RECIPES WITH THE FINEST WINES OF PROVENCE

For Jean-Jacques Bréban, CEO of "Vins Bréban", fine wines are first and foremost a convivial spirit. Rosé wines, white and red will be your companions at pleasant times with family and friends around the table, for your appetizers, picnics and meals. Offering a wide range of styles and flavors, the wines of Provence accompany well most dishes of various cuisines. We invite you to join us in enjoying the French Provence Wines, and choose your favorite recipes presented in our blog.

SAUMON SALE AVEC BETTERAVE BI COLORE 2017SALTED SALMON WITH TWO-COLORED BEETROOT

Alliance food – wine:

The Provencal wine Domaine la Bayssannette makes a delightful compliment for salted salmon with bi-colored beetroot.

Preparation - 5 days (~120 hours).

For two servings: 200 g of salmon fillet * 2 tablespoon of salt * 1 tablespoon of sugar * 50 ml of vodka * freshly ground pepper * 1 bi-colored beetroot.

To salt the salmon fillet, mix 2 tablespoon of salt with 1 tablespoon of sugar and place on the fish on both sides. Sprinkle with vodka, cover and set aside for 24 hours at room temperature. Then leave the fillet in the refrigerator for 4 days.

On the day of serving, cut the salmon into slices and decorate with beetroot.

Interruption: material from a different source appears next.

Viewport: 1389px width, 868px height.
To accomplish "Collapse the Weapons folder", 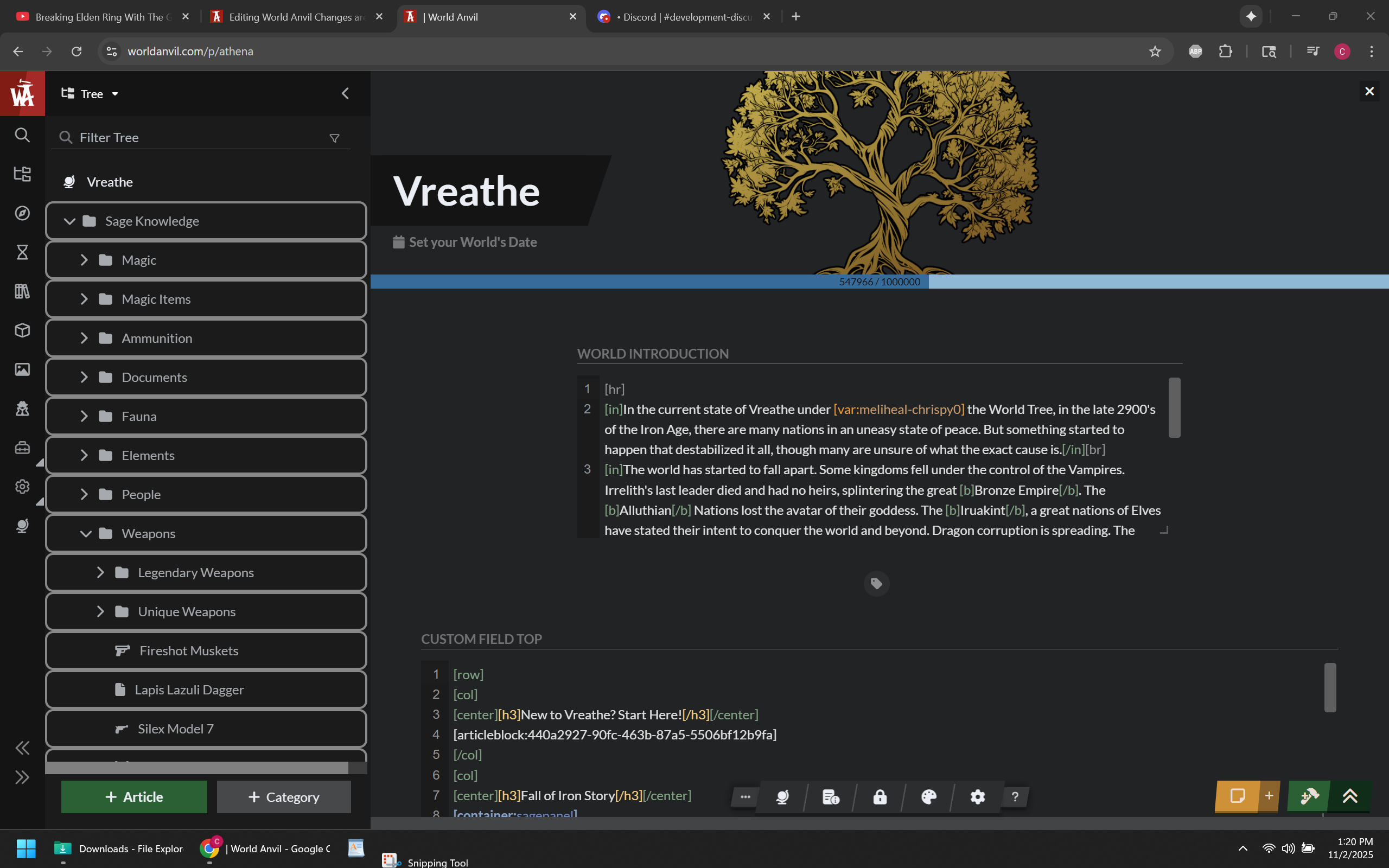I will (86, 533).
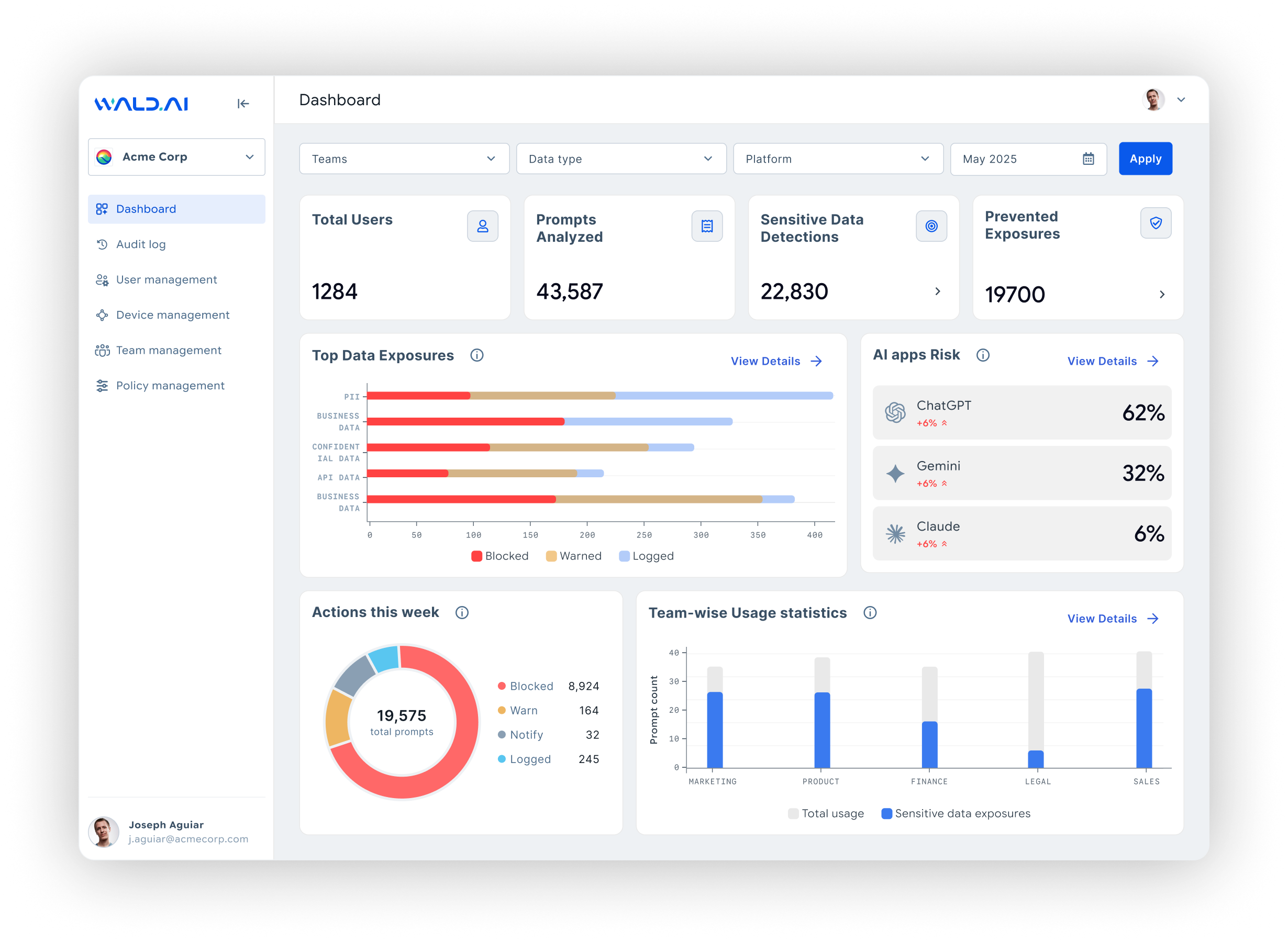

ESCALOPES DE FOIE GRAS AUX FRUITS EXOTIQUES 2017ESCALOPES OF FOIE GRAS WITH EXOTIC FRUITS

Alliance food – wine:

Rosé wine "Winter en Provence" compliments nicely foie gras escalopes with exotic fruits.

Preparation - 25 minutes; cooking time - 6 minutes.

For 2 servings: 200 g of fresh duck (or goose) foie gras * 2 kiwis * 1 mango * 1 orange * lemon juice * 20 g butter * 2 thin slices of bread * 1 tablespoon of flour * Balsamic sauce * salt * freshly ground pepper

Peel kiwi, mango and orange. Slice these fruits and sprinkle lightly with lemon juice. Fry them in the butter on a frying pan over medium heat for 6 minutes.

Toast the bread and slice into sticks about 2 cm wide.

Rinse the foie gras with fresh water and dry well. Slice into cutlets 1.5 - 2 cm thick. Lightly season the escalopes of foie gras, flour and cook over high heat 2 min on each side.

Present the foie gras escalopes by mixing them with the fruits and bread sticks. Add sauce when serving.